Il paradosso dell’antitrust
Qui la storia si fa interessante e ci obbliga a unire i puntini con il passato recente.
Ricordate la sentenza del 2025? Il giudice Amit Mehta aveva dichiarato Google monopolista nel settore della ricerca. Quella sentenza doveva aumentare la concorrenza.
Ironia della sorte, ha finito per creare il terreno fertile proprio per questo accordo.
Il vecchio patto, quello in cui Google pagava 20 miliardi l’anno per essere il motore di ricerca predefinito su Safari, era sotto attacco. Ma la sentenza ha creato una “zona grigia”: vietava l’esclusività rigida, ma non la collaborazione. La recente sentenza del giudice Amit Mehta ha creato un quadro giuridico che paradossalmente permette partnership nell’IA, purché non siano tecnicamente esclusive sulla carta.
Siamo di fronte a un classico “Catch-22”.
Per competere con l’ascesa di OpenAI (e Microsoft), Apple e Google avevano bisogno l’una dell’altra. Se i regolatori bloccano l’accordo, Apple rimane con un prodotto inferiore, danneggiando i consumatori. Se lo permettono, consolidano ulteriormente il potere di due giganti che già controllano il 99% dei sistemi operativi mobili.
È una situazione che fa storcere il naso a molti osservatori legali, che vedono in questa mossa non un’innovazione, ma un arroccamento difensivo.
Lee Hepner, legale dell’American Economic Liberties Project, aveva già avvertito sui rischi di una simile fusione di intenti:
Lo stesso vale per Google, e non vedo una distinzione significativa tra il motore di ricerca di Google e il modello di intelligenza artificiale che alimenta quel motore di ricerca.

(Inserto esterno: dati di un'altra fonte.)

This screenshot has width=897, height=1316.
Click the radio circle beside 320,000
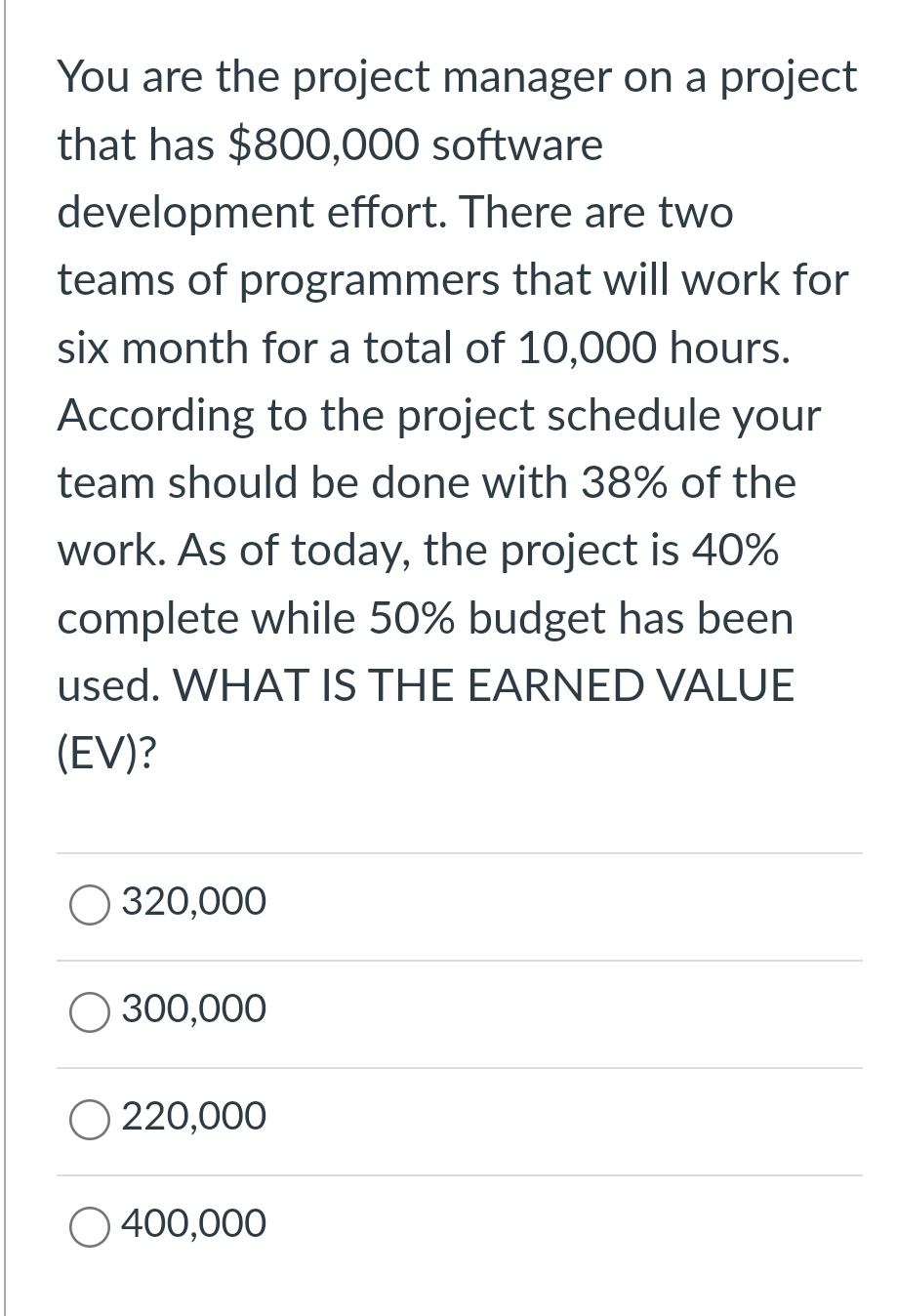(89, 905)
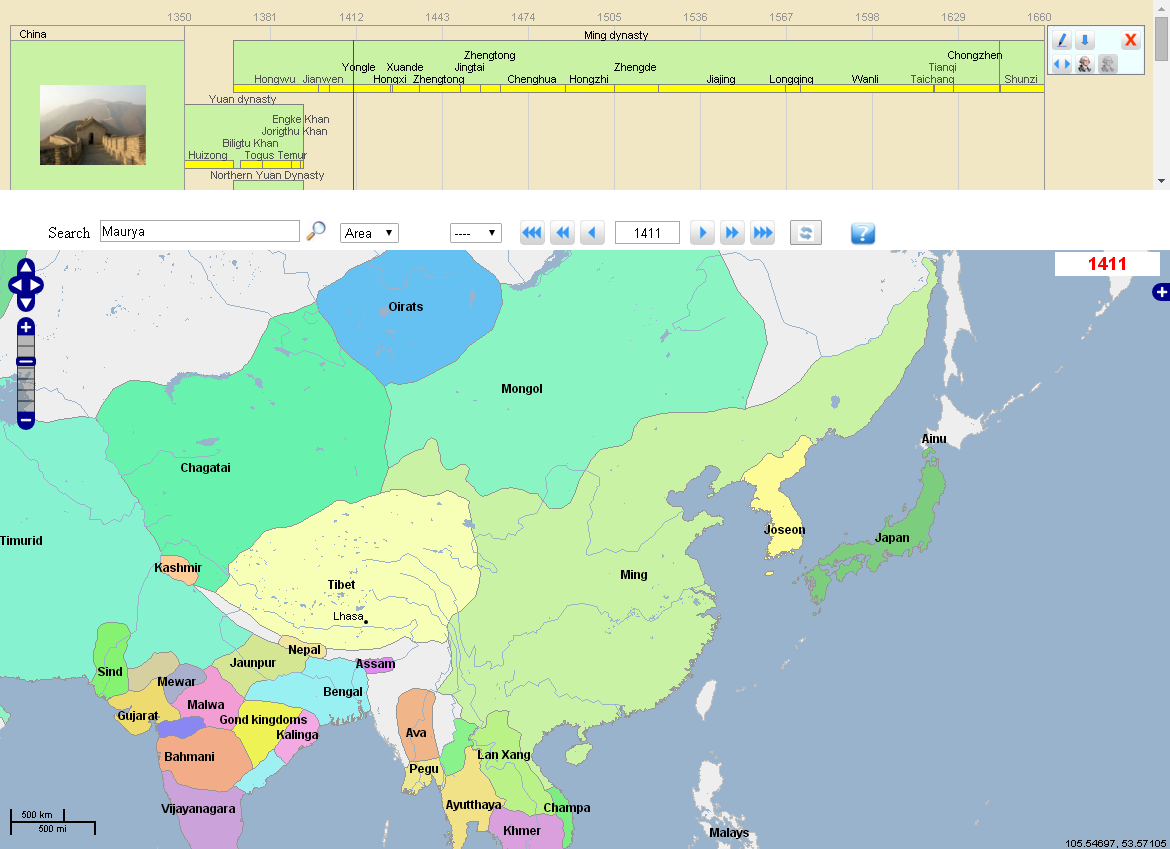
Task: Advance one year with the single forward arrow
Action: click(x=702, y=232)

— Lee Hepner, Consulente Legale presso l’American Economic Liberties Project
Il confine tra “cercare qualcosa su Google” e “chiedere a Siri” sta per dissolversi completamente.
E questo ci porta al problema più spinoso.
Privacy: la promessa e il compromesso
Apple ha costruito il suo intero brand sulla privacy: “Ciò che accade sul tuo iPhone, resta sul tuo iPhone”. Ma i modelli Gemini di Google vivono nel cloud. Per far funzionare questa magia, i dati devono lasciare il dispositivo.
Certo, Apple ha implementato il “Private Cloud Compute”, una sorta di cassaforte blindata nel cloud che dovrebbe anonimizzare le richieste prima che tocchino i server di Google.
Sulla carta, è tecnicamente impressionante.
Ma in pratica, stiamo affidando le nostre richieste più intime—le nostre email, i riassunti delle nostre riunioni, le nostre domande sulla salute—al motore di un’azienda che vive di pubblicità profilata.
Alcuni esperti legali sostengono che un accordo esclusivo tra Apple e Google potrebbe essere illegale se consolida un potere monopolistico, e la preoccupazione si estende ora alla gestione dei dati.
Se l’IA diventa l’interfaccia principale con cui interagiamo col mondo, chi controlla il modello controlla la realtà dell’utente.
Google addestrerà i futuri modelli Gemini sulle interazioni degli utenti Apple? Ufficialmente no. Ma l’IA è una scatola nera, e la fiducia richiesta è enorme.
Inoltre, cosa succede se Apple decide tra tre anni di aver imparato abbastanza e lancia il proprio modello “Siri Pro”, tagliando fuori Google? O se i regolatori europei decidono che questa alleanza è troppo potente per esistere?
Per ora, godiamoci una Siri che finalmente capisce quando le chiediamo di “trovare quella foto del cane con il cappello fatta a Milano l’anno scorso”. La tecnologia è entusiasmante e l’impatto sulla nostra produttività quotidiana sarà reale e tangibile.
Ma non illudiamoci: non stiamo assistendo alla nascita di una nuova era di innovazione aperta. Stiamo guardando due imperatori che si spartiscono il regno per evitare che qualcun altro possa reclamare il trono.
La domanda che dobbiamo porci non è se funzionerà—perché funzionerà benissimo—ma quale sarà il prezzo di avere un unico, gigantesco cervello digitale che sussurra nelle orecchie di metà della popolazione mondiale?